It did not start well. At the wheel of 3223 GT was Willy Mairesse, the intense Belgian in his early 30s whom Bizzarrini had also used. Forghieri and crew frequently utilized the new Bologna-to-Florence highway and its empty straights and turns for testing. One day after exiting a tunnel and crossing a bridge, the GTO skidded off
the road.
‘Everybody immediately thought the fault was his,’ Forghieri notes. ‘Mairesse was a very brave, strong guy – perhaps too much so. So maybe he had gone too fast, made a mistake, and lost control.’ But when Forghieri spoke with Mairesse and passenger Gaetano Florini, the engineer knew ‘…in the way they described the problem… it was aerodynamics and the set-up.’

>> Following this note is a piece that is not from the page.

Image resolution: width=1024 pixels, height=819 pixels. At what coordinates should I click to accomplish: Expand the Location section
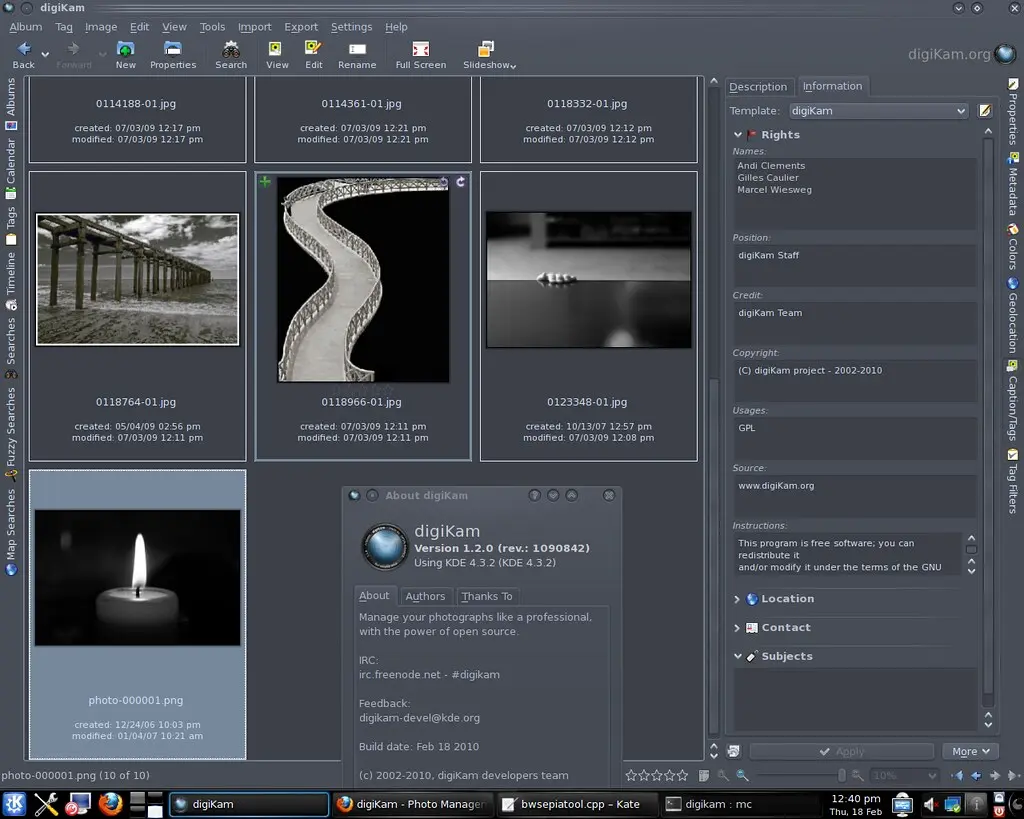(x=787, y=599)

Testing returned to Monza, where Forghieri used Stirling Moss’s times as a benchmark. When upstart Lorenzo Bandini was behind the wheel, ‘He was far away from Moss’s times. He didn’t like to take risks, and complained about the car’s handling and stability.’
They returned to Maranello, Forghieri quickly determining the conclusions about Mairesse’s testing accident: they were indeed set-up and aerodynamics related. So they replaced the original coils with stiffer springs, and installed a Watts linkage ‘to control the rear axle’. The final headache remained: rear end lift. The team found their solution on Ferrari’s 1961 endurance racers and fitted a small spoiler on the back of the
GTO’s decklid.
In March 1962, just 14 days before the GTO’s coming out party in Florida, the development team returned to Monza. The second GTO, chassis 3387 GT, was their test car, and it sported the rear spoiler. After Forghieri’s men made the final mechanical adjustments, ‘Bandini was as quick as Stirling Moss. This offered incisive proof the car was totally set-up.’

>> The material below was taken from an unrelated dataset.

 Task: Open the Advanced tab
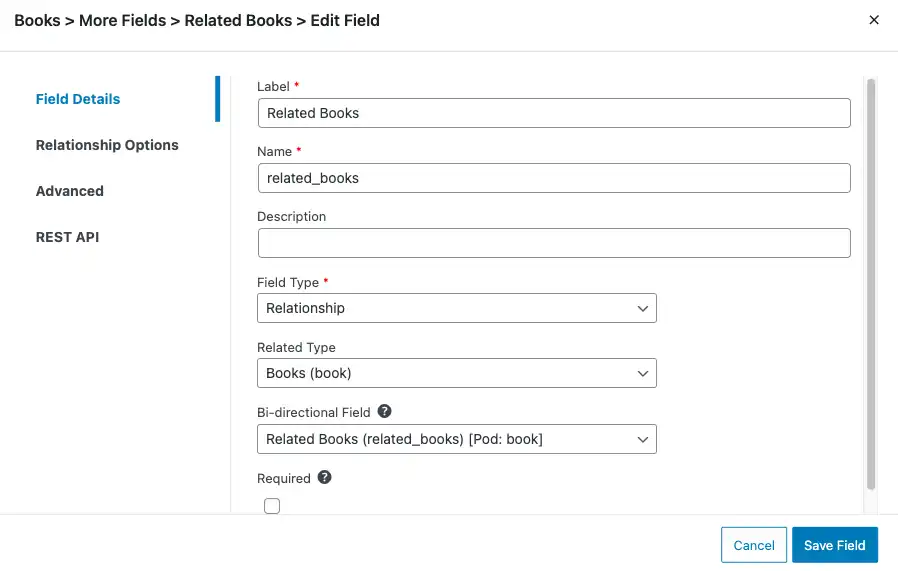(x=70, y=191)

On March 24th, chassis 3387 GT was several thousand miles from Monza, competing in the 12 Hours of Sebring. Driven by endurance aces Phil Hill and Olivier Gendebien, the GTO finished second overall to a Ferrari 250TR/61. That impressive debut simply served notice of what was to come. Over the next three years, the 250GTO won three FIA World Championships.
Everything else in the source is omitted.